Witchcraft in Latin America

Various types of witchcraft and occult religious practices exist in Latin American and Afro-Caribbean cultures, known in Spanish as brujería (pronounced [bɾuxeɾˈi.a]).[1][2] Influenced by indigenous religion, Catholicism,[1] and European witchcraft,[2] the purpose may range from benevolent white magic to evil black magic.[3]

A male practitioner is called a brujo, a female practitioner is a bruja.[3]

Concept

Across the Afro-Latin diaspora, many forms of spiritual practices have emerged: Haitian Vodou, Cuban Santería, and Brazilian Candomblé and Umbanda. However, what sets Brujería in Puerto Rico apart is the unique blend of “religiosity and spiritualized materialism”.[4]
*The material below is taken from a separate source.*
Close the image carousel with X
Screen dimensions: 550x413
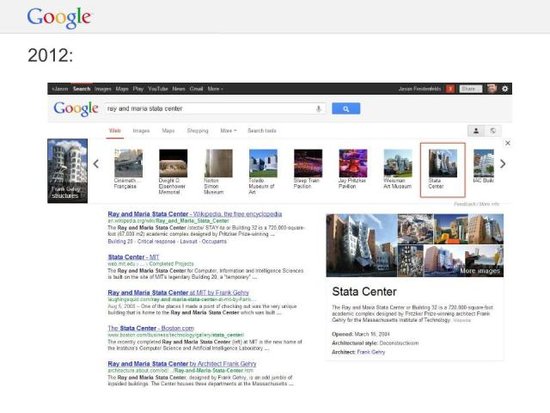[x=508, y=143]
Isabelo Zenón Cruz made the assessment that Puerto Rican vernacular religions (and really any Afro-Latino religions) have been only studied by folklorists but not comparative religionists due to “classist and racist assumptions”.[4]

Unlike many other Caribbean religions that derive from Africa, Brujería is not based on stable community, hierarchy, or membership. Instead, practices are more dependent on the ritual preferences of the actual participants. Because of the spontaneity of the spirits, it is impossible for institutionalized doctrines of worships to be enforced on followers and practicers of Brujería.[5]

Within sacred altars of brujos, lessons of practitioners, and brujería rituals lie ties to African ideologies, Catholicism, and Spiritism; explaining the erasure of hierarchical order.[4]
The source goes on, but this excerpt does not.